Für Mark Hur, Director of Operations, steht außer Frage: „Die Zeiten der Von-Neumann-Computerarchitektur liegen hinter uns!“ Darauf basierende Halbleiterprodukte seien mit Aufgaben wie DL zunehmend überfordert. „Machine Learning bringt signifikante Veränderungen in der Art und Weise mit sich, wie Computer-Fabrics und Speicher verwendet werden.“ Hier setze FWDNXT mit seiner gleichnamigen Architektur an: Diese bestehe aus effizienten Hochleistungs-Hardware- und Softwarelösungen auf der Basis von Deep Learning und neuronalen Netzwerken.

Auch Speicher muss für KI-Anwendungen optimiert sein

Mit der Übernahme des Startups integriert Micron dessen FWDNXT-Architektur nun in seine KI-Entwicklungsplattform „Deep Learning Accelerator“ (DLA).

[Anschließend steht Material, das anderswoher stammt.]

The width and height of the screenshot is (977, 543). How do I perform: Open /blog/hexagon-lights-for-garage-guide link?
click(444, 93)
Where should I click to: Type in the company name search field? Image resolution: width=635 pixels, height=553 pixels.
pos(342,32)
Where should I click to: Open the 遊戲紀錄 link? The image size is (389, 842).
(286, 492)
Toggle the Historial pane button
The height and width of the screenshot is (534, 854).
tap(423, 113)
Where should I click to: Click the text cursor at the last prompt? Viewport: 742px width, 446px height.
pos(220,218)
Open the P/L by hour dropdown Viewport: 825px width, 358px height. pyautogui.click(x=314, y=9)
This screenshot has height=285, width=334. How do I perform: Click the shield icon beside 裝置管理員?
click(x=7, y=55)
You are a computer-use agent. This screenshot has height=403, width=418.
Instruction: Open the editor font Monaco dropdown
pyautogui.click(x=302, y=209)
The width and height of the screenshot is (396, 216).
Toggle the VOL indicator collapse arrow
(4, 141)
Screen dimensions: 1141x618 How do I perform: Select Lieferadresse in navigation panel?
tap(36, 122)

Diese Plattform ist für Micron ein wichtiger Baustein für das Erforschen und Entwickeln innovativer Speicherlösungen, die für KI-Workloads optimiert sind. Der Fokus des Unternehmens liegt zunächst auf den Wachstumsmärkten IoT und Edge Computing.

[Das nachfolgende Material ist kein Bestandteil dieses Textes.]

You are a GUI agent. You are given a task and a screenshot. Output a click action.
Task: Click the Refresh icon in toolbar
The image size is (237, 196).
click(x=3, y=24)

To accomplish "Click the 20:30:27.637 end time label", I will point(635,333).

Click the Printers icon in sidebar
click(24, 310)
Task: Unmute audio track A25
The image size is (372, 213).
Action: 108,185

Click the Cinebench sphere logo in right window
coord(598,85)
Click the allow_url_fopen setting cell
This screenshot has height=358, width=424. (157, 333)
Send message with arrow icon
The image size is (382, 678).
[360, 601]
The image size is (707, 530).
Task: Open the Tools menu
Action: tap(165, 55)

Tatsächlich ist die Voraussetzung für DL eine sehr leistungsfähige IT-Infrastruktur. Sie muss in der Lage sein, riesige Datensätze in möglichst kurzer Zeit zu analysieren und daraus Entscheidungsmodelle abzuleiten. Damit die Systeme nahezu in Echtzeit lernen können, ist viel flexibler und schneller Speicher nötig. Die geforderte Flexibilität ist einer der Gründe, weshalb softwaredefinierbare Speicher sich mittlerweile ganz oben auf der Wunschliste vieler Anwenderunternehmen befinden.

Fünfte Generation der FWDNXT-Architektur

Auch im Netzwerkzugangsbereich, dem Edge, setzen immer mehr Anwender KI-Lösungen ein. Damit steigt auch hier der Bedarf an fortschrittlichen Speicherlösungen. Diesen Bedarf will Micron nun offenbar gezielt mit der FWDNXT-Architektur adressieren. „Diese Architektur ist darauf ausgelegt, marktreife Edge-KI-Lösungen nicht nur schnell, sondern auch sehr leicht entwickeln zu können“ sagt Sumit Sadana, Executive Vice President und Chief Business Officer von Micron. Möglich sei dies dank eines benutzerfreundlichen, sehr flexiblen Software-Frameworks, das viele unterschiedliche Anwendungsszenarien abdecken könne.

Laut Sadana ist mittlerweile die fünfte Generation der FWDNXT-Architektur für das Entwickeln von ML-Inferenz-Engines und Algorithmen für Neuronale Netzwerke (NN) verfügbar. „In Kombination mit Microns Speicherkompetenz lassen sich neue Leistungspotenziale erschließen – damit liegen auch sehr komplexe und anspruchsvolle Edge-KI-Anwendungen in Reichweite“, sagt Sadan.

DLA-Technologie bringt Speicher und Processing zusammen

DLA von Micron ist nach eigenen Angaben in der Lage, riesige Datenmengen zu verarbeiten und daraus neue, tiefere Erkenntnissen zu erlangen. Beispielsweise arbeitet Micron mit Ärzten und Forschern der Oregon Health & Science University zusammen, um auf DLA laufende Convolutional Neural Networks (CNNs) für die Verarbeitung und Analyse von 3D-Elektronenmikroskopiebildern zu verwenden. Ziel dieser Zusammenarbeit ist es, neue Erkenntnisse für die Krebsbehandlung zu gewinnen. Micron kooperiert auch mit Physikern führender Kernforschungsorganisationen, die mit DLA-basierten CNNs experimentieren, um die Ergebnisse von Kollisionen von Hochenergiepartikeln nahezu in Echtzeit zu klassifizieren und seltene Partikelwechselwirkungen zu erkennen, von denen angenommen wird, dass sie in der Natur auftreten.

Durch die Verstärkung mit der FWDNXT-Architektur sieht Micron seine DLA-Plattform besser gerüstet, Speicher- und Verarbeitungstechnologien enger zusammenzuführen und letztlich innovative, für aktuelle und zukünftige Anforderungen geeignete Produkte zu entwickeln.